## Passage for review
*** Begin section ***
Financial implications of biparametric prostate MRI.

BACKGROUND: Multiparametric magnetic resonance imaging (MP-MRI) targeted biopsy has been shown to identify more clinically-significant cancers and reduce the detection of clinically-insignificant disease when compared to systematic biopsy; however, the wide-spread accessibility of MP-MRI is limited. A potential strategy for reducing the cost, study time, and contrast-associated risks associated with MP-MRI is elimination of the dynamic contrast-enhanced (DCE) sequence, relying instead on biparametric MRI (BP-MRI). BP-MRI has been shown to have a diagnostic accuracy and cancer detection rate that are equivalent to those of MP-MRI. METHODS: We modeled the potential cost of BP-MRI compared to MP-MRI to determine what cost savings would occur if DCE was eliminated from these studies. RESULTS: When controlled for a 45 min time window that allows for one full MP-MRI or three full BP-MRI studies, the BP-MRI 45 min gross profit is $1531.32. This is an increase in gross profit of $892.58 for the 45 min time window or $10,710.98 in a 9-h business day when performing BP-MRI compared to MP-MRI for prostate cancer detection. CONCLUSIONS: BP-MRI has the potential to result in substantial cost benefit and increased access to MRI in the diagnostic workflow and risk-stratification of men being evaluated for prostate cancer when compared to conventional MP-MRI.
*** End section ***
## Exercise data
*** Begin section ***
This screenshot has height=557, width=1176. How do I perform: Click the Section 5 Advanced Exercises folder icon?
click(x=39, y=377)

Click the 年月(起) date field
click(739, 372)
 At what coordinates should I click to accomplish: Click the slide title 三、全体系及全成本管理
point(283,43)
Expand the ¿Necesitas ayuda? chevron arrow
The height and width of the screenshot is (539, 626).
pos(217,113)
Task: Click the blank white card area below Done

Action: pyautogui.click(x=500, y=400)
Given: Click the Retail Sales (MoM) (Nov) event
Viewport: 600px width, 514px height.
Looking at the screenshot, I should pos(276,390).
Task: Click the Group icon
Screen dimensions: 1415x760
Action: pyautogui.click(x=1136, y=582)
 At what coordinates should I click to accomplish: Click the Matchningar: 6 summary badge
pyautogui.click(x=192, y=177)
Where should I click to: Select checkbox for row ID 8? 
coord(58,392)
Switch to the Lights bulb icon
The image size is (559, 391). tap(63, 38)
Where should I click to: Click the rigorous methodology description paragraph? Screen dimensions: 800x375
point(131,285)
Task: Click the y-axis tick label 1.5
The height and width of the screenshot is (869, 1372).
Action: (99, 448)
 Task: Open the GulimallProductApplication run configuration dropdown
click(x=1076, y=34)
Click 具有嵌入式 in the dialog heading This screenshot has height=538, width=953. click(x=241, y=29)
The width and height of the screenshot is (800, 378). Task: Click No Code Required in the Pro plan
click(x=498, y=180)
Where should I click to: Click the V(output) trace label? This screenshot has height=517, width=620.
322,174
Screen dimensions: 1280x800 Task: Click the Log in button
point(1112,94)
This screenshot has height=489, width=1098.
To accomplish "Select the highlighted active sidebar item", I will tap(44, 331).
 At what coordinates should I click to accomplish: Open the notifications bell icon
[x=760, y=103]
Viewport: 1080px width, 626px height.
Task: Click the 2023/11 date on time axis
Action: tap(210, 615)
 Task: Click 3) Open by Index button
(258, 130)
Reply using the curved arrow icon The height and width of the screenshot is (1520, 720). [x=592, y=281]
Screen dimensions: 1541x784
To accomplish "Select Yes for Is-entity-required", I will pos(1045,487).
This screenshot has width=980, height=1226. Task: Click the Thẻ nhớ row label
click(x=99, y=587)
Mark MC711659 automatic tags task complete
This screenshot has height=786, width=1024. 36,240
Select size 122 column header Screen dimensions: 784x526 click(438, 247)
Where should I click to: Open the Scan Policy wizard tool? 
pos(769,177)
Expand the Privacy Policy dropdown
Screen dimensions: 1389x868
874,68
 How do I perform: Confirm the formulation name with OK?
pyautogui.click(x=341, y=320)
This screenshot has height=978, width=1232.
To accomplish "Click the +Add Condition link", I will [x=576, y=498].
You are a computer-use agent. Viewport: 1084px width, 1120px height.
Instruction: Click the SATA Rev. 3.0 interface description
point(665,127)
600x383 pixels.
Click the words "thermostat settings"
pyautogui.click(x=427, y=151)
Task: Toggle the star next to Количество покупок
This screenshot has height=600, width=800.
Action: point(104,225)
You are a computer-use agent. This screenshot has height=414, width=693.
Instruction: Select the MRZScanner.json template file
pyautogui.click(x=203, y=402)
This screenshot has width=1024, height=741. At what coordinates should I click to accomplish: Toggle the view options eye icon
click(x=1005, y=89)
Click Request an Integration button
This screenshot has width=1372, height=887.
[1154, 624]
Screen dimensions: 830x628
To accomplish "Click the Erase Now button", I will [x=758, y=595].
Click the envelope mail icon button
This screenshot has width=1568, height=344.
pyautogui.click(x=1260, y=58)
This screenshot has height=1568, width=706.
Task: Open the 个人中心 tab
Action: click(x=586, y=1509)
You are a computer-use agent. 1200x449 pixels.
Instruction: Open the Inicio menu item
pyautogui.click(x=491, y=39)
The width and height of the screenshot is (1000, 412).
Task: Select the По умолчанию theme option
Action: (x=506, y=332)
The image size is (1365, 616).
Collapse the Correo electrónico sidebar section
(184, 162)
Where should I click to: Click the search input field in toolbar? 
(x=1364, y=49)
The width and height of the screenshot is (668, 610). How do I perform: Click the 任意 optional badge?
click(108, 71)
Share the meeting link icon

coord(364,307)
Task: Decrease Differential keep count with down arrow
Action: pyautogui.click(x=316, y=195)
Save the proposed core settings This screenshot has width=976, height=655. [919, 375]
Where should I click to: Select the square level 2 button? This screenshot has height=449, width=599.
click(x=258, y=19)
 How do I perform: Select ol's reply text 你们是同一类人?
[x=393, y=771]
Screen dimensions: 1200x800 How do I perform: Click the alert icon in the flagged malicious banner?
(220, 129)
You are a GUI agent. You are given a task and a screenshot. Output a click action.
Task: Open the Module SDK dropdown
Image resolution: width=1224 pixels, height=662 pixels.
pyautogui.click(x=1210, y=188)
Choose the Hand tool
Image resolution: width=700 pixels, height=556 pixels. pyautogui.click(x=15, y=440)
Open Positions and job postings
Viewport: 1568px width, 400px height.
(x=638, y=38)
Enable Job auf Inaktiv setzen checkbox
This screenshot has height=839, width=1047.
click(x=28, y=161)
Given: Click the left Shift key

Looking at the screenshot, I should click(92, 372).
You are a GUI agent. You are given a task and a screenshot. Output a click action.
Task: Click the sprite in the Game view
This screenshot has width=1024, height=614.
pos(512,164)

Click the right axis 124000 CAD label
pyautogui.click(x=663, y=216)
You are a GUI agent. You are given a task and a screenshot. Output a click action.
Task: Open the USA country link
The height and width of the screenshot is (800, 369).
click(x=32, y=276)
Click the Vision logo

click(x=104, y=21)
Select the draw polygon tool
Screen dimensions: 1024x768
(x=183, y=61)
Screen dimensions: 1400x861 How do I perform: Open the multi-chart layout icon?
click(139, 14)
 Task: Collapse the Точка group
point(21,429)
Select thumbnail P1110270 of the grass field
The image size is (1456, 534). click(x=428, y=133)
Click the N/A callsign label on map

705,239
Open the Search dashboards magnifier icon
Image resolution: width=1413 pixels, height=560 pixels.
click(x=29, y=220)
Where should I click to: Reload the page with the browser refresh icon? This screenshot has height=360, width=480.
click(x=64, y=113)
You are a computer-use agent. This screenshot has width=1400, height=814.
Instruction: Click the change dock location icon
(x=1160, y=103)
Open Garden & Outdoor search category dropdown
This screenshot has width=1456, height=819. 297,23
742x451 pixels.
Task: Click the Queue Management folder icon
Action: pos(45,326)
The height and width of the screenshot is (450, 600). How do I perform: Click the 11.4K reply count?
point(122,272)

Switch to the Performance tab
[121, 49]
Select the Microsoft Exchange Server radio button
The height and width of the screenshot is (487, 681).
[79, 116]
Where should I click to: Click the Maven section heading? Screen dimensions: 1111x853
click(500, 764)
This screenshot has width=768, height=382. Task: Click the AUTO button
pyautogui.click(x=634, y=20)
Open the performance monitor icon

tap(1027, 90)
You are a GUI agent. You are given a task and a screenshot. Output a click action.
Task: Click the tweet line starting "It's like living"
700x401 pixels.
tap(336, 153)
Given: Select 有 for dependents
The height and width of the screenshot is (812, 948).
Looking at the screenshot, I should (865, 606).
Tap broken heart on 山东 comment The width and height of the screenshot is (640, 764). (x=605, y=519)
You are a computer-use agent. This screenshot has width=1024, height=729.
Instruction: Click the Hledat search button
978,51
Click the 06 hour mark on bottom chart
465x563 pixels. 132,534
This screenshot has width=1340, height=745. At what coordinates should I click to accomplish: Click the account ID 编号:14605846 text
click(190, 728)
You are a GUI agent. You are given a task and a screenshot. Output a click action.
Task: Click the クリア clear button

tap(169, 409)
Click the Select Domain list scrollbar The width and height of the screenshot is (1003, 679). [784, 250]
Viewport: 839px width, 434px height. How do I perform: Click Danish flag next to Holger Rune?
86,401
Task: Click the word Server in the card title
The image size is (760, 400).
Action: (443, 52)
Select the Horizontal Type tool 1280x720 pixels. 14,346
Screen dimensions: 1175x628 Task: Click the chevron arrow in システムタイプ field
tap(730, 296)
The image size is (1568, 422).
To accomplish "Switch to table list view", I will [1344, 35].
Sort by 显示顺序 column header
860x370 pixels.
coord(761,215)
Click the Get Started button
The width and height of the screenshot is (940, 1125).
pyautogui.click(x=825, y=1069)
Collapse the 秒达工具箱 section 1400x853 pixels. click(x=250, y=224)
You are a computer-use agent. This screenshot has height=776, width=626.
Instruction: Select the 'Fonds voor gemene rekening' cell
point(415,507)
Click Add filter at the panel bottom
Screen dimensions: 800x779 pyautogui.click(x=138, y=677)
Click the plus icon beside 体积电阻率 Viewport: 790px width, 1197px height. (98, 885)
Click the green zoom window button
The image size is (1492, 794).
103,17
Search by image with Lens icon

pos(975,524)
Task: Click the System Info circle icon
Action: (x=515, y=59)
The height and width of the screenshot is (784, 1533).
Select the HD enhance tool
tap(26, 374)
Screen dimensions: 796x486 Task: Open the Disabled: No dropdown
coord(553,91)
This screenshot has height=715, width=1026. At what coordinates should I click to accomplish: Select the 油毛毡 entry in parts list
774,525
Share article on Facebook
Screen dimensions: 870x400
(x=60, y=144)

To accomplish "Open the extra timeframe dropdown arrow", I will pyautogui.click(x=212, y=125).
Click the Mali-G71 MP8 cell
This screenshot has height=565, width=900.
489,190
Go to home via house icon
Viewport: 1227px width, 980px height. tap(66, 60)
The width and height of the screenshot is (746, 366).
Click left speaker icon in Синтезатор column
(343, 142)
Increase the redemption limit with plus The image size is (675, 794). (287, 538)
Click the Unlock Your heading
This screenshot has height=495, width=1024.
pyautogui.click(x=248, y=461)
*** End section ***
## Task set
**A.** Rewrite the paragraph beginning "BACKGROUND: Multiparametric magnetic resonance imaging" from the abstract on biparametric prostate MRI as a short bulleted list, keeping its main facts.
**B.** In one to three sentences, explain why the abstract on biparametric prostate MRI proposes eliminating the dynamic contrast-enhanced sequence.
The entries have no connection to the abstract on biparametric prostate MRI.

## Your responses
**A.**
- MP-MRI targeted biopsy finds more clinically significant cancers and fewer clinically insignificant ones than systematic biopsy, but MP-MRI is not widely accessible.
- Dropping the dynamic contrast-enhanced (DCE) sequence and using biparametric MRI (BP-MRI) could reduce cost, study time, and contrast-associated risks.
- BP-MRI has shown diagnostic accuracy and cancer detection rates equivalent to MP-MRI.
- The study modeled BP-MRI costs against MP-MRI to estimate the savings from eliminating DCE.
- In a 45-minute window, which fits one MP-MRI or three BP-MRI studies, BP-MRI yields a gross profit of $1531.32. That is $892.58 more than MP-MRI in that window, or $10,710.98 more over a 9-hour business day.
- Conclusion: compared with conventional MP-MRI, BP-MRI could bring substantial cost benefit and wider MRI access for men being evaluated for prostate cancer.

**B.** Eliminating the DCE sequence is proposed as a way to reduce the cost, study time, and contrast-associated risks of MP-MRI, whose wide-spread accessibility is limited. The resulting biparametric MRI has been shown to match MP-MRI in diagnostic accuracy and cancer detection rate.